Sytuacja na rynku petrochemicznym w Europie od wielu miesięcy jest trudna. „Obserwujemy trwającą racjonalizację mocy produkcyjnych, wielu producentów analizuje możliwości sprzedaży lub zamknięcia swoich aktywów, w związku m.in. z mniejszym popytem. Taka sytuacja ma miejsce m.in. na rynku niemieckim i francuskim” – informuje zespół prasowy Orlenu. Dodaje, że również płocka grupa realizuje w tym roku nieznacznie niższe wolumeny sprzedaży produktów chemicznych i petrochemicznych niż miało to miejsce na początku 2024 r. Nie najlepiej jest też z zyskownością.
Czytaj więcej
Zarząd Orlenu proponuje, aby w tym roku na każdą akcję przypadło po 6 zł dywidendy. Zamierza też więcej przeznaczyć na inwestycje, zwłaszcza na wydobycie i energetykę. Mówiąc o perspektywach, widzi nieco więcej czynników pozytywnych niż negatywnych.

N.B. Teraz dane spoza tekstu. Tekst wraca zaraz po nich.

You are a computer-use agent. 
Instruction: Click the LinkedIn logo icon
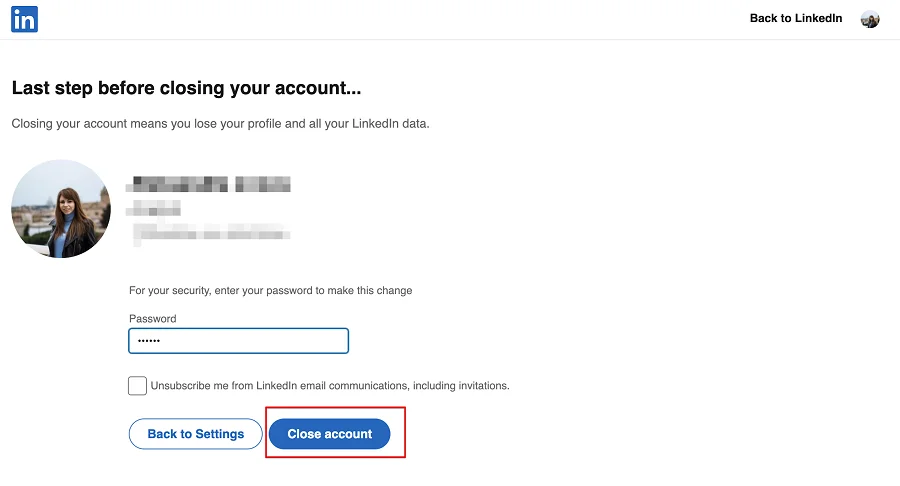click(25, 19)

Konkurencja pozostaje dużym wyzwaniem
Orlen zauważa, że rentowność funkcjonowania branży petrochemicznej uzależniona jest głównie od kosztów surowców i energii. Tymczasem przez pierwsze dwa miesiące tego roku mieliśmy do czynienia ze wzrostem kosztów zakupu energii w porównaniu z poziomami z IV kwartału 2024 r. To z kolei było bezpośrednio związane z wyższymi notowaniami gazu ziemnego na europejskich giełdach. „Rynek produktów petrochemicznych jest konkurencyjny, a na uzyskiwaną marżę, nawet przy stabilnych kosztach, wpływa dostępność innych produktów, np. z importu. W trwającym wciąż I kwartale warunki otoczenia konkurencyjnego pozostają nadal wyzwaniem” - przyznaje Orlen.

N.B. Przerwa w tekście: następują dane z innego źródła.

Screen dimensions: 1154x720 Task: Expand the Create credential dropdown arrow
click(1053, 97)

Dziś głównym czynnikiem wspierającym rozwój branży petrochemicznej pozostaje wzrost popytu i rozwój gospodarczy. Płocki koncern w szczególności obserwuje rosnące zapotrzebowanie na produkty specjalistyczne, co jest następstwem wzrostu nowych gałęzi przemysłu. Z drugiej strony w kondycję europejskich producentów petrochemikaliów bije coraz silniejsza konkurencja z Azji i Bliskiego Wschodu, czyli obszarów, gdzie co do zasady koszty są niższe niż u nas. Na wspólnotowy rynek duży wpływ mają również surowe regulacje, np. restrykcyjne przepisy środowiskowe związane z emisjami CO2.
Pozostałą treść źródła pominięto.